You wouldn’t think molecules could be left- or right-handed – they’re too tiny to have limbs, after all. However, they absolutely can be, and it’s all to do with a property called chirality.
Chirality is defined by the International Union of Pure and Applied Chemistry (IUPAC) as “the geometric property of a rigid object (or spatial arrangement of points or atoms) of being non-superposable on its mirror image,” with objects without this property being achiral.
If you have two hands, you can look at an example of chirality right now, as they are mirror images of each other and can’t be superimposed. Try putting a right-handed glove on your left hand or vice versa if you want a demonstration (or read up on the love life of Jeremy the lefty snail). In fact, the word “chiral” comes from the Greek word for “hand”.
So how does this property arise? When two compounds of the same chemical formula have different arrangements of atoms, they are called isomers. Structural isomers are joined together in different ways, and stereoisomers have the same connectivity but different arrangements of atoms in space. Chiral molecules come in a type of stereoisomer called an enantiomer, where the two forms are non-superimposable mirror images.
Atoms that can bond to four others – carbon being the most common example – can be the core of a chiral molecule if the bonds are to four different groups, known as a chiral center or a stereogenic center. Bonds to two identical groups would give the molecule a plane of symmetry, making it achiral.
One fascinating property of chiral molecules is how they rotate plane-polarized light. Light is an electromagnetic wave that oscillates up and down perpendicular to its direction of movement. Normally, the wave can oscillate in any orientation, but polarized light only wiggles in one plane. In chiral molecules, one enantiomer rotates it in one direction, while the other enantiomer rotates it in the other.
This rotation of polarized light leads to one of the multiple naming systems for these isomers, originating from the optical properties of the sugar glyceraldehyde. Dextrorotatory, d, or (+), from the Latin “dexter” meaning “right”, rotates the light clockwise; and levorotatory, l, or (-), from the Latin “laevus” meaning “left”, rotates it counterclockwise.
This video from the Royal Society of Chemistry demonstrates this cool property using different sugars.
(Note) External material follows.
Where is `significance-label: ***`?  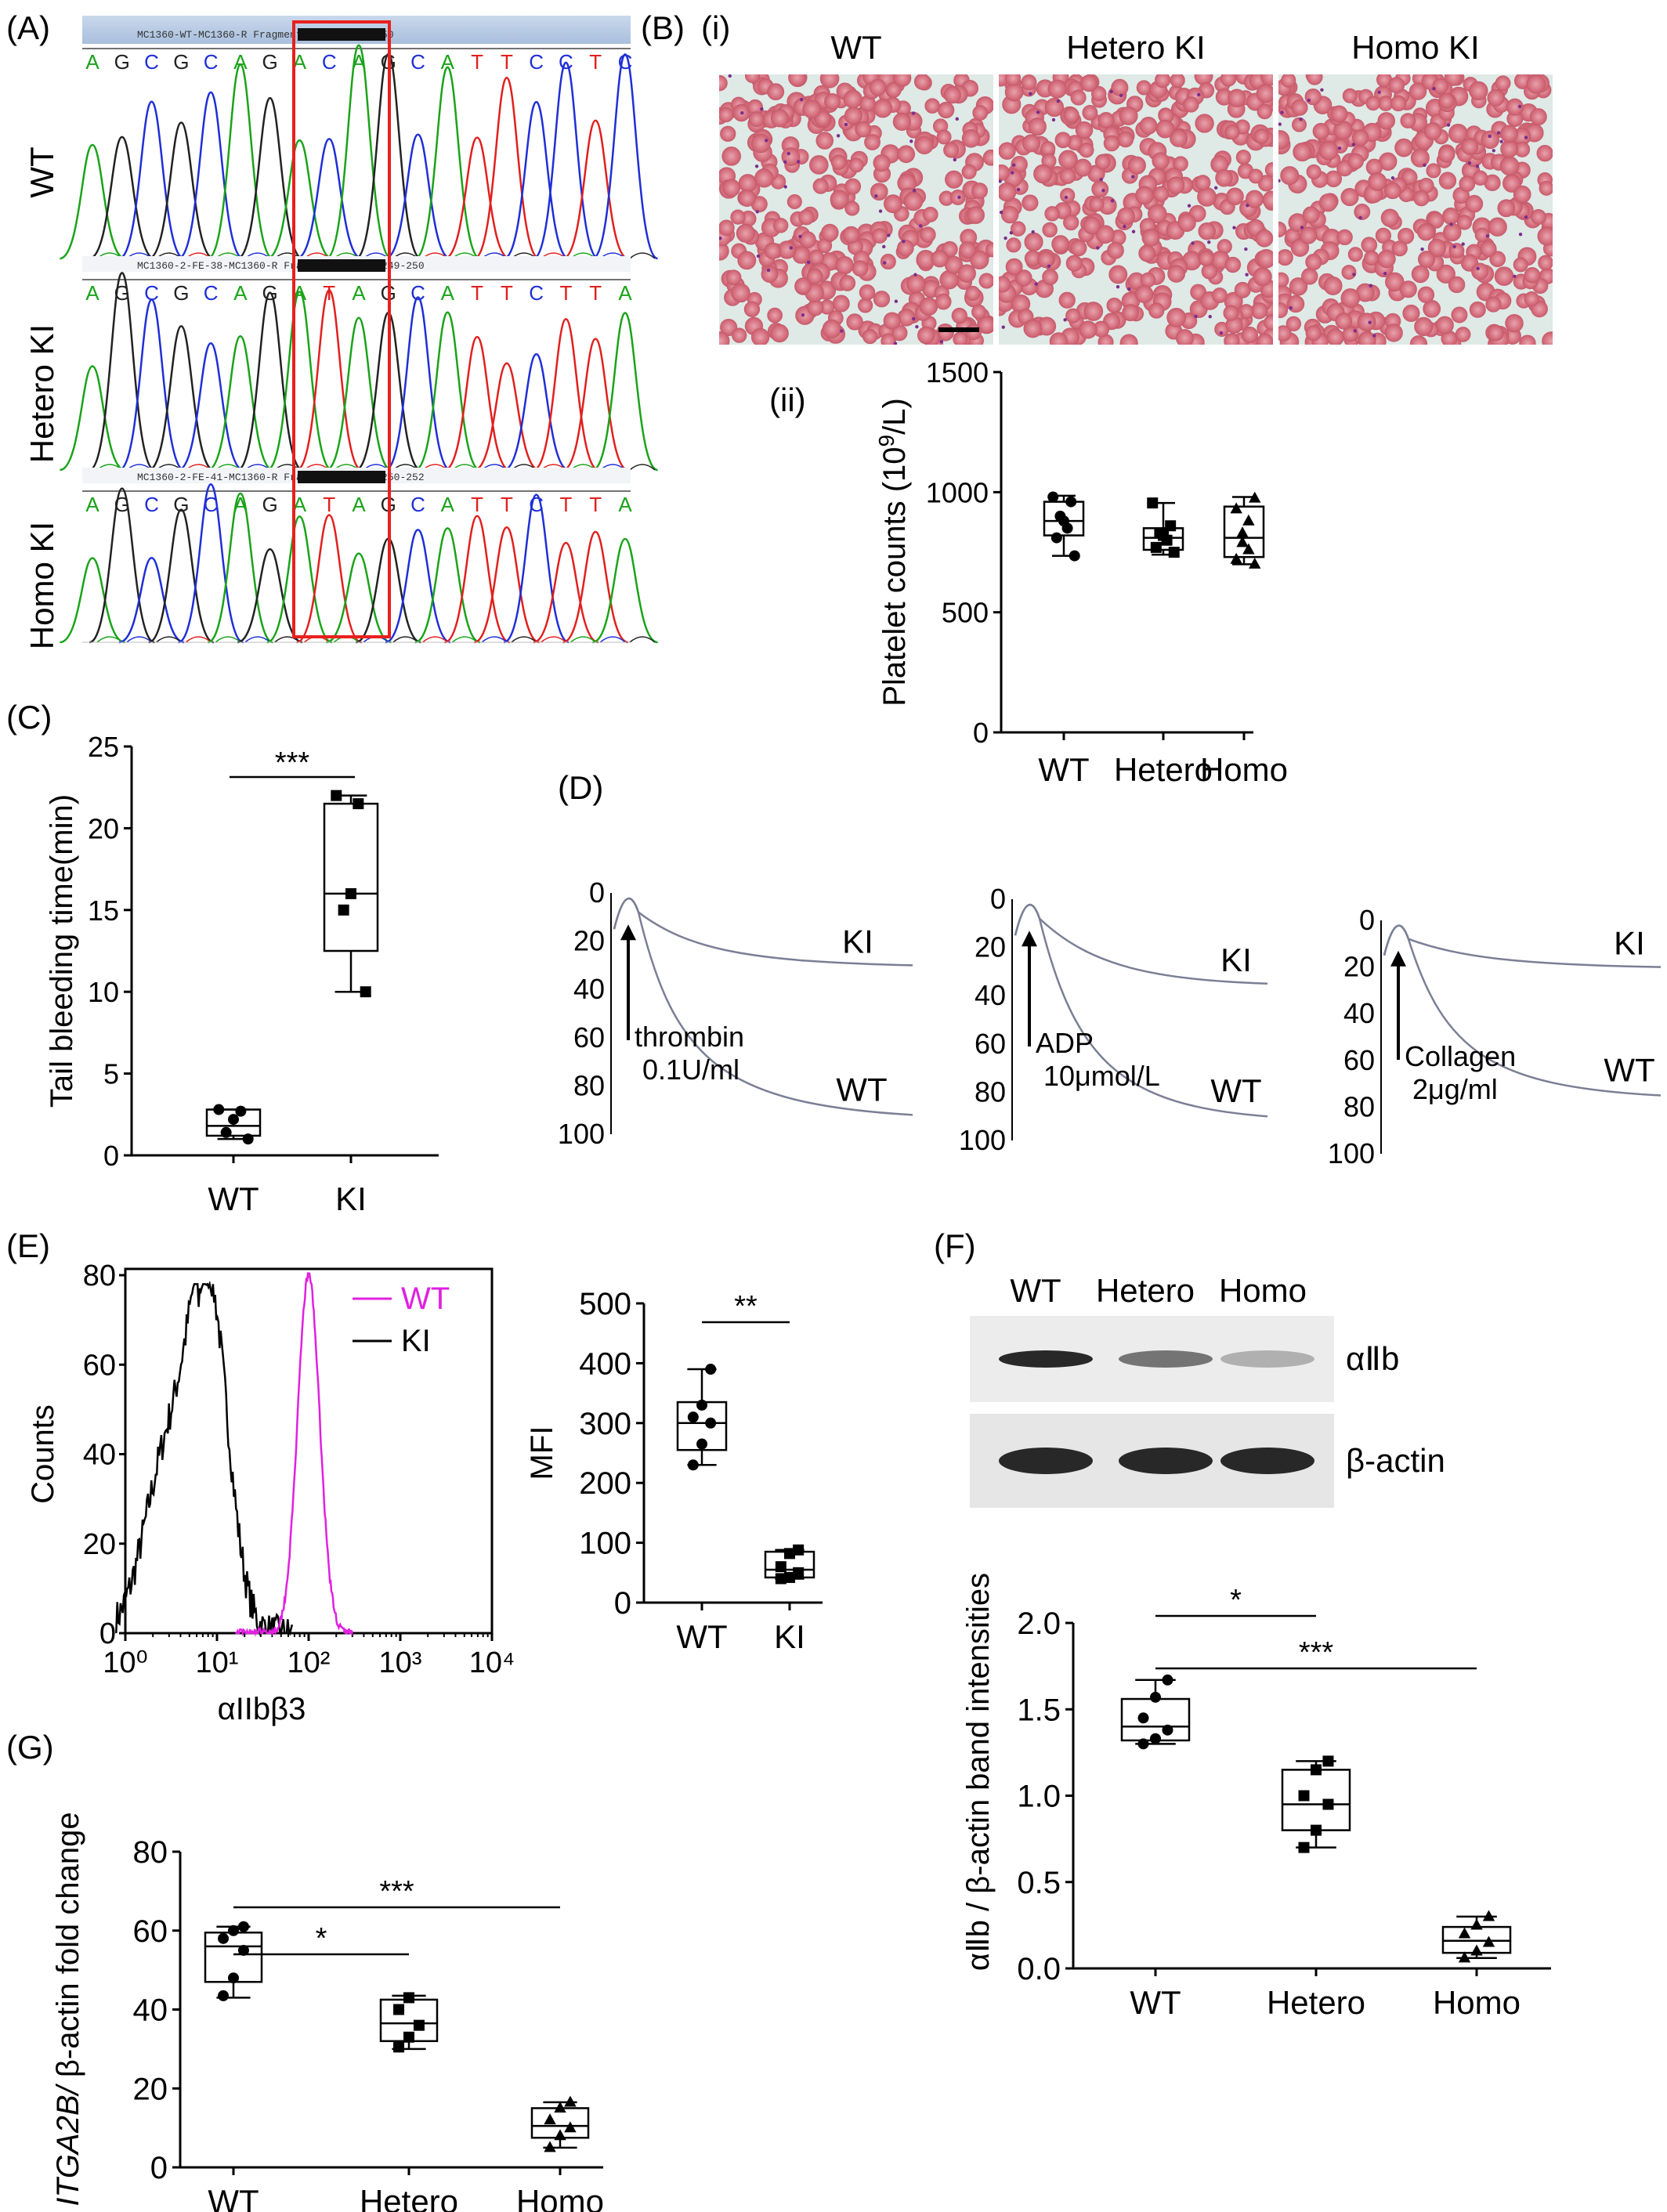 significance-label: *** is located at coordinates (1316, 1652).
If you’re reading this thinking it’s just all chemistry jargon that has no application to real life, think again. Firstly, you can sometimes smell or taste the difference – for example, carvone, a terpene found in some essential oils, smells like spearmint in one form and caraway seeds in another.
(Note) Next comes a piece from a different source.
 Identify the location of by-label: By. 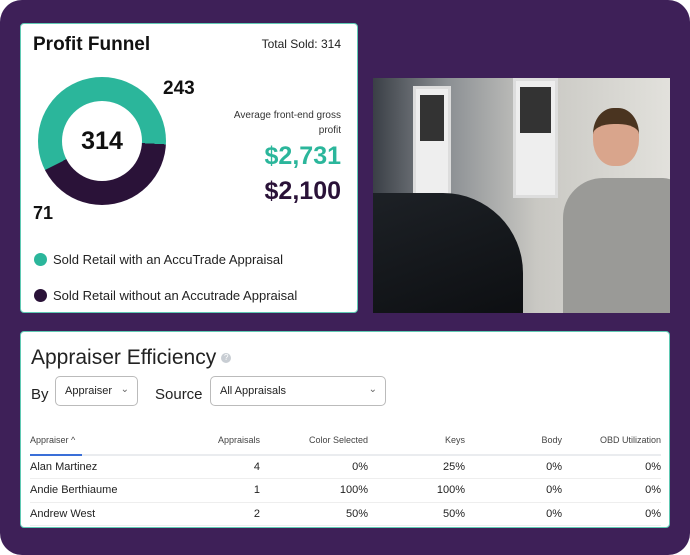
(40, 394).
Of the 20 amino acids that make up the proteins in our bodies, all are chiral apart from one: glycine, with a central carbon atom bonded to two hydrogen atoms, making it achiral. In fact, all these building blocks of life are found naturally in the L configuration, or “left-handed” – and this has big implications, for example, affecting how enzymes bind to their substrates.
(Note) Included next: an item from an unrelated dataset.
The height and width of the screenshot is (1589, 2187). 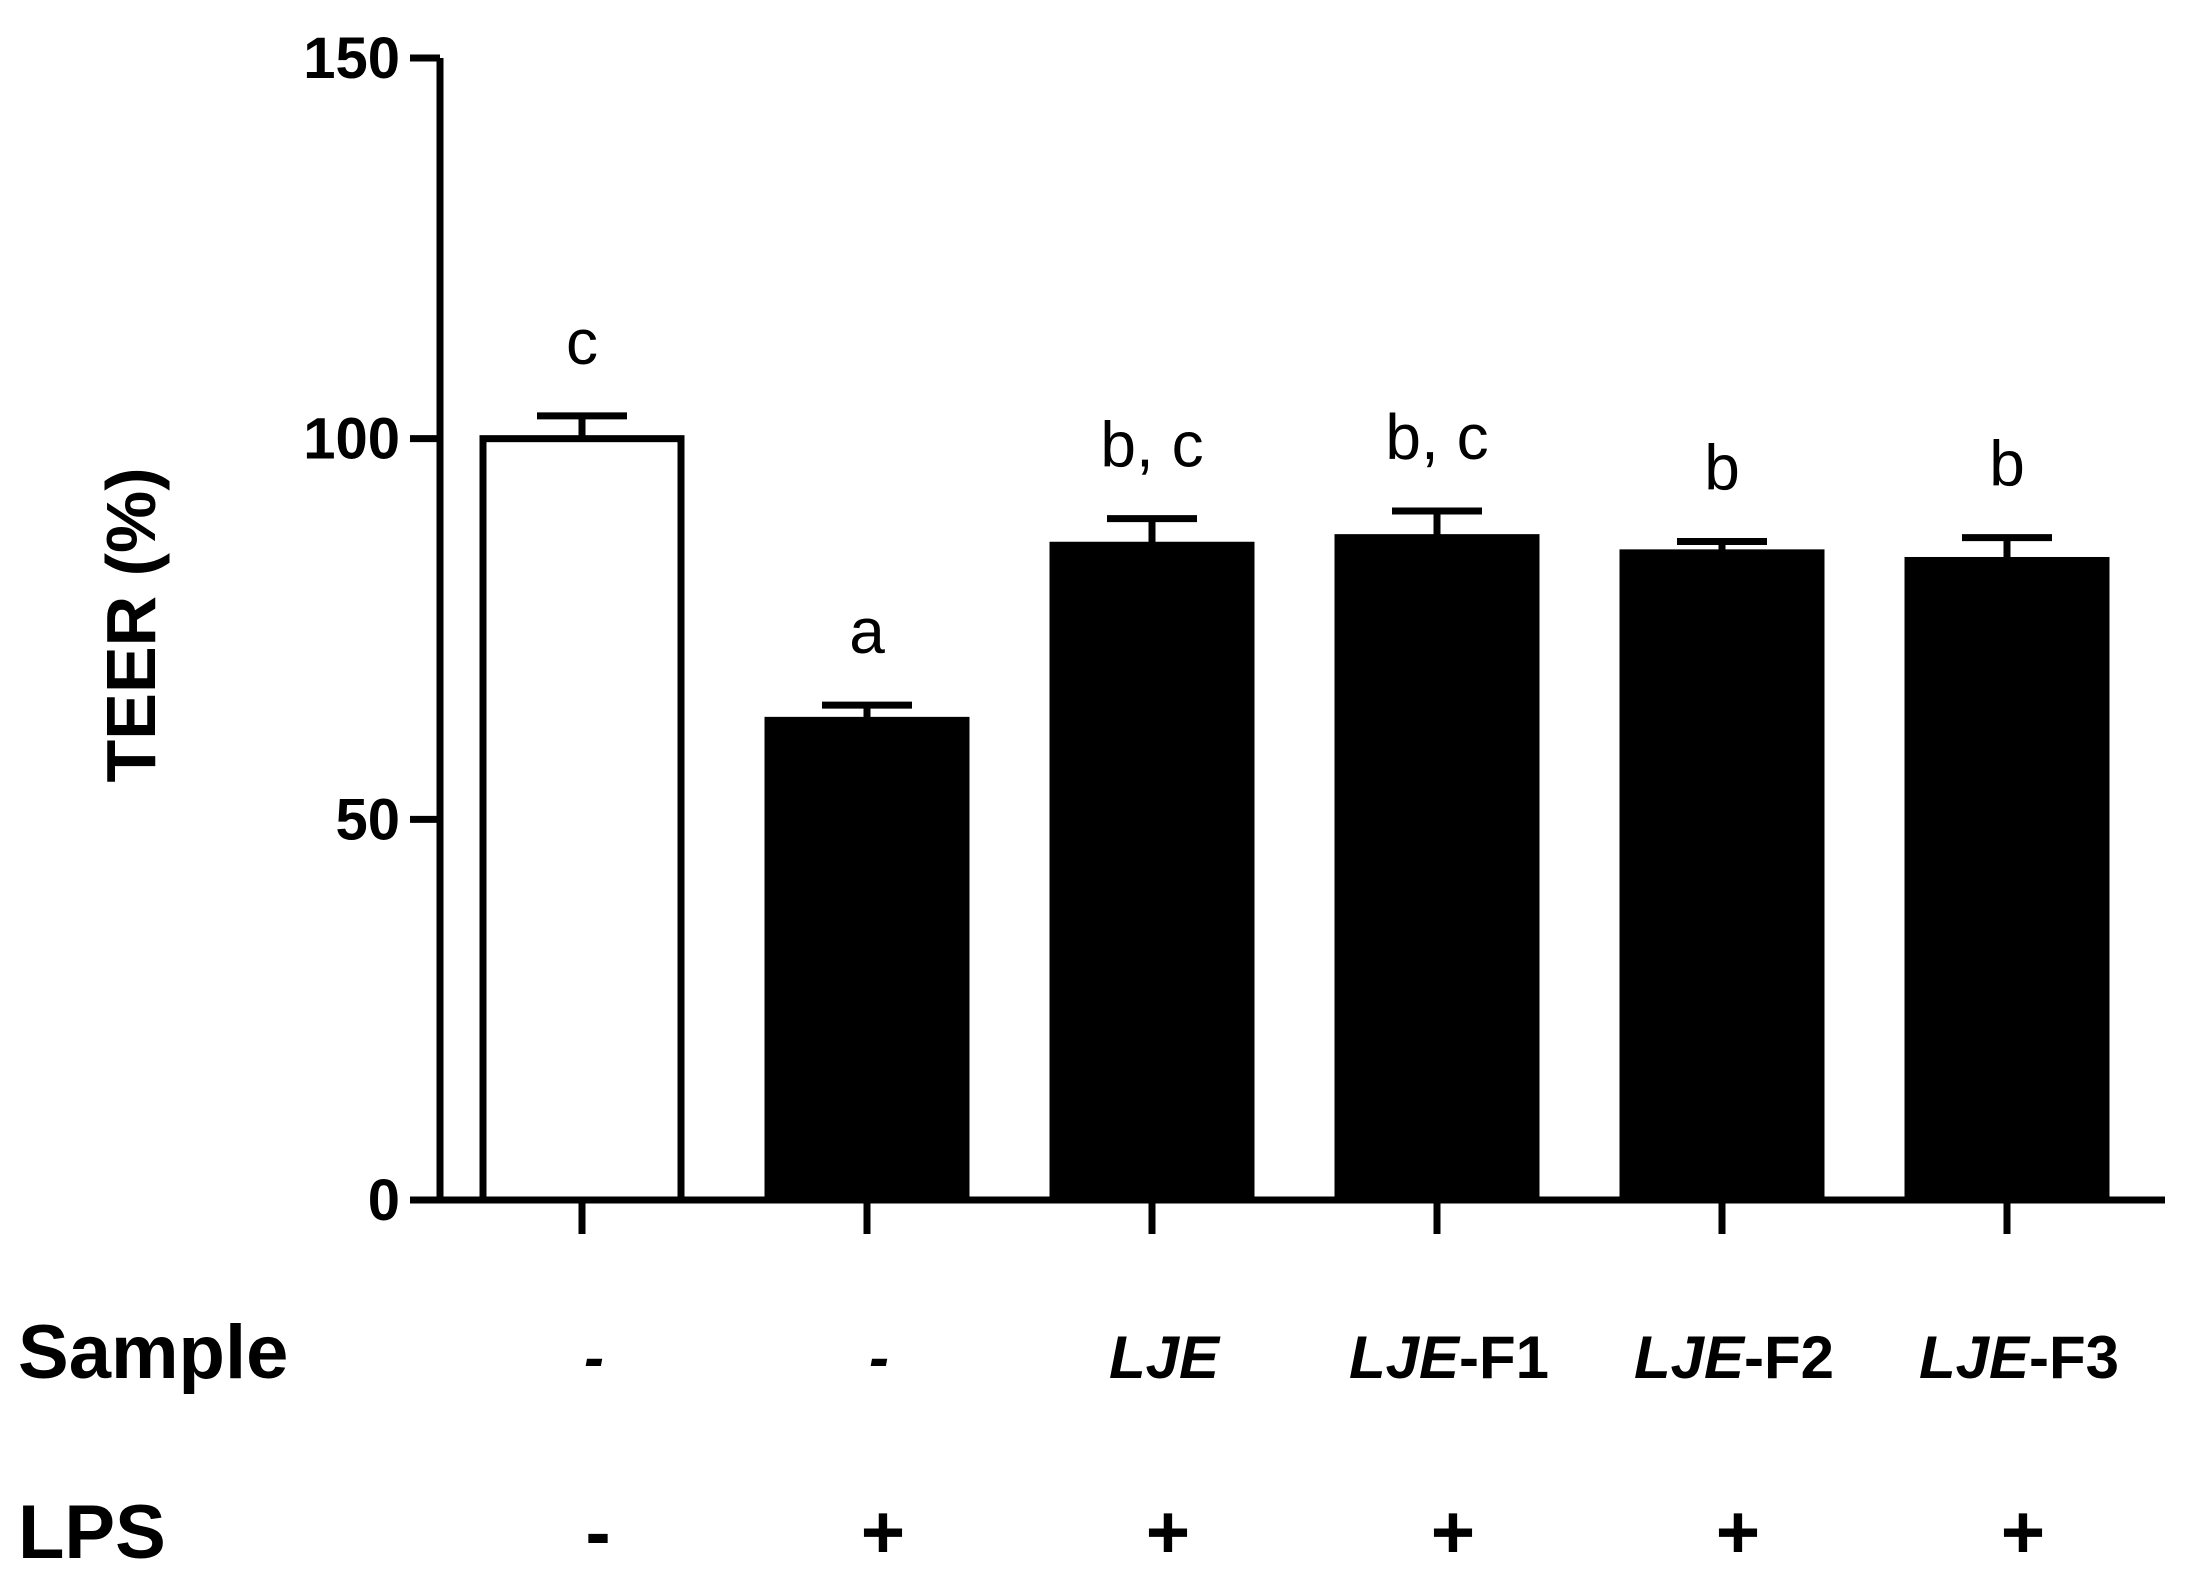 I want to click on sample-cell-suffix: -F2, so click(x=1789, y=1358).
One hypothesis as to why this is the case lies in star-forming clouds, where one of the hydrogens in glycine could have been displaced by the heavier hydrogen isotope deuterium, making it chiral.
However, in 2023, researchers published a paper theorizing that it could be down to the weak nuclear force driving the generation of a specific enantiomer of glyceraldehyde, leading to a preference for one chiral form over time.
“The reason why many of the key molecules of life only have one preferred handedness is a bit of a mystery,” study co-author James Cowan, a distinguished university professor emeritus in chemistry and biochemistry at Ohio State, explained in a statement. “As to how it came about, the process must reflect something very special about how early chemistry developed a preferred form of nucleic acids and proteins.”
One area where chirality is a key consideration is drug development. Take thalidomide as an example: the drug is chiral, and as the American Chemical Society explains, “Under biological conditions, the isomers interconvert, so separating the isomers before use is ineffective.” The issue is, whilst one enantiomer has the intended effect as a sedative, the other is teratogenic, causing the fetal abnormalities the drug is most known for today.